◆ RECORDED DATA
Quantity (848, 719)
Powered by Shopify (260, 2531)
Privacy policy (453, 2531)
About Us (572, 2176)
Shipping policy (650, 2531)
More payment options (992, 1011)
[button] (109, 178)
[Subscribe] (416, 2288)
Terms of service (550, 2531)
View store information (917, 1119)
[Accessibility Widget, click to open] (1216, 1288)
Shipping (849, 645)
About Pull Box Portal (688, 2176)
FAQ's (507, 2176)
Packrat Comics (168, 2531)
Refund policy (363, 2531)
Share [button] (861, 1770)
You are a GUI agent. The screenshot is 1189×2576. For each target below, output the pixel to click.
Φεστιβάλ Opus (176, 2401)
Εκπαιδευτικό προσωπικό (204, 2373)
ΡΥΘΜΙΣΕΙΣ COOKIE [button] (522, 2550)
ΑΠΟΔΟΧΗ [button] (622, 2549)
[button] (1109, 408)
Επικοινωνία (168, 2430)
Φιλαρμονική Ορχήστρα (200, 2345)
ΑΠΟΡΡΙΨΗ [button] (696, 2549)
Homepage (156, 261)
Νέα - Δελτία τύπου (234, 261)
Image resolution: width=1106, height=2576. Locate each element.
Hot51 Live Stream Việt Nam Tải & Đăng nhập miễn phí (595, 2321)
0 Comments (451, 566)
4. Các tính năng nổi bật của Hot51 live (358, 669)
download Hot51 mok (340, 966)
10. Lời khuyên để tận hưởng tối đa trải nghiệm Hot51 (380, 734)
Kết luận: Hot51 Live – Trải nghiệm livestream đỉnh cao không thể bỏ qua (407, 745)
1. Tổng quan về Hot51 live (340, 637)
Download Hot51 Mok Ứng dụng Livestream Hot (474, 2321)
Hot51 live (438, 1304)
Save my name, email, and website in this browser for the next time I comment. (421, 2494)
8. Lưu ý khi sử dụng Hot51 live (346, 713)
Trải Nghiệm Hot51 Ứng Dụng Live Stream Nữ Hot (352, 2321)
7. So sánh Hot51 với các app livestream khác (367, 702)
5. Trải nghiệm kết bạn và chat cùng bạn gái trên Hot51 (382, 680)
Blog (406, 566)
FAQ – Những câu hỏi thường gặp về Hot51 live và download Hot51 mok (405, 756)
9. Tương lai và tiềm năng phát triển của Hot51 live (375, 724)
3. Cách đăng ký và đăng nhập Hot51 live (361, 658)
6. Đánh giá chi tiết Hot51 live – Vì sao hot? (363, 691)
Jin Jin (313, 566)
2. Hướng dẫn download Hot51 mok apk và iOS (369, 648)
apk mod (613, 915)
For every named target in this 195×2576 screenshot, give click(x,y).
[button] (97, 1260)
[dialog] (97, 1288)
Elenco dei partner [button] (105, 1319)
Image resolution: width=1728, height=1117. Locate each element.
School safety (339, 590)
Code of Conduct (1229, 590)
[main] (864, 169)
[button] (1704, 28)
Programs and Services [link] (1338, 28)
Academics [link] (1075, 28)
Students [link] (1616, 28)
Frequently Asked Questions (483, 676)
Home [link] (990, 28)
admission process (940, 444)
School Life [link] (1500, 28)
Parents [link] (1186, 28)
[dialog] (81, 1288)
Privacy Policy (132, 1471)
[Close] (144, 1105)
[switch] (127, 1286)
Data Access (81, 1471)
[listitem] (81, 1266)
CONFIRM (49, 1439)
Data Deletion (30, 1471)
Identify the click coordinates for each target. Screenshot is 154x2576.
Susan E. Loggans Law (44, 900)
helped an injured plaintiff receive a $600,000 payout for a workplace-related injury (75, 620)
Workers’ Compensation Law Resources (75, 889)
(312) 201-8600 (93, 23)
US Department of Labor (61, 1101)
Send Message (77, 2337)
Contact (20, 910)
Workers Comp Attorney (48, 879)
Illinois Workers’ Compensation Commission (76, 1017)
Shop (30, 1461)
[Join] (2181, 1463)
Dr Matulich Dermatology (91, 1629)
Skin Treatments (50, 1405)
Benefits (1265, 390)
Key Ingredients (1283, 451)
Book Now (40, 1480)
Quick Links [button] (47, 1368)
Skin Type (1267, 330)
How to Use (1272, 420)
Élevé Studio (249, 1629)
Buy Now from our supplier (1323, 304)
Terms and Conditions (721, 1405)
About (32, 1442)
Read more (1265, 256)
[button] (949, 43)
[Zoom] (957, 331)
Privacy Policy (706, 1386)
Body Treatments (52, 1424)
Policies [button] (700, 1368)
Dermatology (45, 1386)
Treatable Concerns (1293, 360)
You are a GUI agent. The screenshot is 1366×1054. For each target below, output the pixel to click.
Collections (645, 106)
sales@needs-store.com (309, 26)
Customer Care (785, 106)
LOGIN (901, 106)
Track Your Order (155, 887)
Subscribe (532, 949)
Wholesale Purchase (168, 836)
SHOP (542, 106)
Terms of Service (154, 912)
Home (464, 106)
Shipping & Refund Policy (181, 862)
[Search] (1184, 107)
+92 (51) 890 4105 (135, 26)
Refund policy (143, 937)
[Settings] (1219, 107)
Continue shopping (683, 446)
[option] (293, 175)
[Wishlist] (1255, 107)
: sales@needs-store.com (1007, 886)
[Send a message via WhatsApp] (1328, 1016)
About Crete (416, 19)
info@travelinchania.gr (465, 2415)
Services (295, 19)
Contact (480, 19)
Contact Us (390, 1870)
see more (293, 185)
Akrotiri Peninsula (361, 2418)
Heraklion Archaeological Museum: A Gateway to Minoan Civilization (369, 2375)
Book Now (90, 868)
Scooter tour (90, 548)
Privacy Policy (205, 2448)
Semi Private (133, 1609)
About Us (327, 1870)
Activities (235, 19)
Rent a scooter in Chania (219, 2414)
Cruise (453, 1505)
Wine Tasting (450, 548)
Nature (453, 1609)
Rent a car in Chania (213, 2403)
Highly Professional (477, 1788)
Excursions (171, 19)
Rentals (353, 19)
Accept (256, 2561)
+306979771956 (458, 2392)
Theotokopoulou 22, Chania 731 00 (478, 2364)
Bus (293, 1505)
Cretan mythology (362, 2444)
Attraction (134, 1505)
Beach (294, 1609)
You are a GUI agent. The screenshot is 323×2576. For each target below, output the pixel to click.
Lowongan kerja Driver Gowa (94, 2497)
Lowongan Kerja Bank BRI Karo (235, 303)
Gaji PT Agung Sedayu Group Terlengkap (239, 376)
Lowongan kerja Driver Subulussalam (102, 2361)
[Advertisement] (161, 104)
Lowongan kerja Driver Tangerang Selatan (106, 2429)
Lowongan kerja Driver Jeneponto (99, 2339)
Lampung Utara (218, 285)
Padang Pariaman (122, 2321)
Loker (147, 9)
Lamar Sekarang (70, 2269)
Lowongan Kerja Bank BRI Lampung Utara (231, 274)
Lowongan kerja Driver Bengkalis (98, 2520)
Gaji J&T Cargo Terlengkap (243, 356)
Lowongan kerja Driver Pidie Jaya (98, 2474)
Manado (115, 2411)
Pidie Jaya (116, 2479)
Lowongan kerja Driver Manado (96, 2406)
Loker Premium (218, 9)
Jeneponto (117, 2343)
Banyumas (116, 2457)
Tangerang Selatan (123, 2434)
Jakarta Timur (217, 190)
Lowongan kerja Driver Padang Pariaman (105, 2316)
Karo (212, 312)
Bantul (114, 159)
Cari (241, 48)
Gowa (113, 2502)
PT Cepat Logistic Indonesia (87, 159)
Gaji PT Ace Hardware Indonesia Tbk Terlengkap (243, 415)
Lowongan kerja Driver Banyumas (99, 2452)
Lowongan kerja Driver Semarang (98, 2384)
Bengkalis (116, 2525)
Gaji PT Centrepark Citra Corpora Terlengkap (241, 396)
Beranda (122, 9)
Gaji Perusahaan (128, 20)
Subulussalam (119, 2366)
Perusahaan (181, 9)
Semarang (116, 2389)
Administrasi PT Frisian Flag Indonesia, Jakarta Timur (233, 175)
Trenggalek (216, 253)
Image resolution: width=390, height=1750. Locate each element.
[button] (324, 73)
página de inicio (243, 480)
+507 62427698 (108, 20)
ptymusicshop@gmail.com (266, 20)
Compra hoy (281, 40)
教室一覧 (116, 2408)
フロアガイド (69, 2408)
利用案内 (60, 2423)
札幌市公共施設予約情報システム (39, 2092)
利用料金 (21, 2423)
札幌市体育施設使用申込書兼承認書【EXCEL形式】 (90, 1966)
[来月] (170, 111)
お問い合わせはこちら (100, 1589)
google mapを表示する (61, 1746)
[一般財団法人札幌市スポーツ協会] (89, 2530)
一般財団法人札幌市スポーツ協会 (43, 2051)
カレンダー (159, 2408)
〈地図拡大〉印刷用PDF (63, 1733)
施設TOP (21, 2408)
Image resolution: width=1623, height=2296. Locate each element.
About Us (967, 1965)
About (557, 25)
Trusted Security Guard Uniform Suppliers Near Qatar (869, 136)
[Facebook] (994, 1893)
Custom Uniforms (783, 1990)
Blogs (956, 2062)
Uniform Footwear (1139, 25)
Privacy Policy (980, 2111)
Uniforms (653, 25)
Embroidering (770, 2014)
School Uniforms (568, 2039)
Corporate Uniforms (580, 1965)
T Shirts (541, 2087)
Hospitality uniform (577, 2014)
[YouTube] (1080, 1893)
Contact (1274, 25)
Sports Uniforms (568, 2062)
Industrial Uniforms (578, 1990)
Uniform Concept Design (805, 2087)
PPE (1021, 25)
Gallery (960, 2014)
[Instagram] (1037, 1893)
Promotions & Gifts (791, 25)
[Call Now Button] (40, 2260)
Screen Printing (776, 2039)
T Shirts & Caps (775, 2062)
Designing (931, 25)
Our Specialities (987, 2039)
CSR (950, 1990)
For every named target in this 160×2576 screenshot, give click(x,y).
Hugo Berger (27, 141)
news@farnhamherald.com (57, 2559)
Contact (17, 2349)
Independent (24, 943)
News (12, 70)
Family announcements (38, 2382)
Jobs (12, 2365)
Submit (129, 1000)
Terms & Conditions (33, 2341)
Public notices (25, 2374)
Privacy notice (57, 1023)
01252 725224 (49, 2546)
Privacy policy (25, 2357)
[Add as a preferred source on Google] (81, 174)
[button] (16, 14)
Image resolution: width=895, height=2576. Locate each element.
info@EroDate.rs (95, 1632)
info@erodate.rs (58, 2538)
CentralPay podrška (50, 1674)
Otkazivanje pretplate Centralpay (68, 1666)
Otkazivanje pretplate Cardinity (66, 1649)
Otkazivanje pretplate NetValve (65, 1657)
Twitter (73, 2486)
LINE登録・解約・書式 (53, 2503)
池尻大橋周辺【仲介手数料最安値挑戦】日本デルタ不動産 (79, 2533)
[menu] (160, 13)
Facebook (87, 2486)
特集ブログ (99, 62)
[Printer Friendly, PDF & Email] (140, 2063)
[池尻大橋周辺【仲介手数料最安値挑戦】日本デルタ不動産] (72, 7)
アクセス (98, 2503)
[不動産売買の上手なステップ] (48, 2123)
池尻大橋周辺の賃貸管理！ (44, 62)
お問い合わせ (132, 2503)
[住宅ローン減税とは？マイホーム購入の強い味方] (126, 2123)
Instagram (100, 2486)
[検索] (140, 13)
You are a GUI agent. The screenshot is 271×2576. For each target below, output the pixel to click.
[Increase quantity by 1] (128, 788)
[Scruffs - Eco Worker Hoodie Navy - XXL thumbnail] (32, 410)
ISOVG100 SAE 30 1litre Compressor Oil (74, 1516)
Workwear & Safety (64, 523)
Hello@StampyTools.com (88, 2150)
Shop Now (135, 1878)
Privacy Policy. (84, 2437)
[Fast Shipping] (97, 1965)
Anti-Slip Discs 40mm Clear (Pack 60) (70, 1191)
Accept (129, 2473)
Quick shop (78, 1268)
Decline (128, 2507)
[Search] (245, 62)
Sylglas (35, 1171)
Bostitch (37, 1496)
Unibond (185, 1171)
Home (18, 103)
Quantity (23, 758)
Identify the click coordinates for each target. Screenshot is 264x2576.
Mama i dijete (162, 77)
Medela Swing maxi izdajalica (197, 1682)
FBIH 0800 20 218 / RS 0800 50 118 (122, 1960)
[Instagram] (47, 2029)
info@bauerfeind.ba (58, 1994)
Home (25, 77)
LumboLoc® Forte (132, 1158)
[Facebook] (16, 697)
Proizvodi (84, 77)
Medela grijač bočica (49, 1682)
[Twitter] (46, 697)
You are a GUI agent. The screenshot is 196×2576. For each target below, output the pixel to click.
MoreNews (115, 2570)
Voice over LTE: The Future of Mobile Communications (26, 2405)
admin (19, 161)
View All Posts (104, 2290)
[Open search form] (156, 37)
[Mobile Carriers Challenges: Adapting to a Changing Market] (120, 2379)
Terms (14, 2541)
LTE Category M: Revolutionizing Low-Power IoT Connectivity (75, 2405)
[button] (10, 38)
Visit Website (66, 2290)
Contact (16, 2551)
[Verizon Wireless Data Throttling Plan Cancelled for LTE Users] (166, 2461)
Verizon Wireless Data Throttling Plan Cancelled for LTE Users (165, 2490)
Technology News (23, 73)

◆ WORK INSTRUCTIONS
Return every line from the records above that holds the word "Pariaman".

◆ ANSWER TO THIS PROBLEM
Padang Pariaman (122, 2321)
Lowongan kerja Driver Padang Pariaman (105, 2316)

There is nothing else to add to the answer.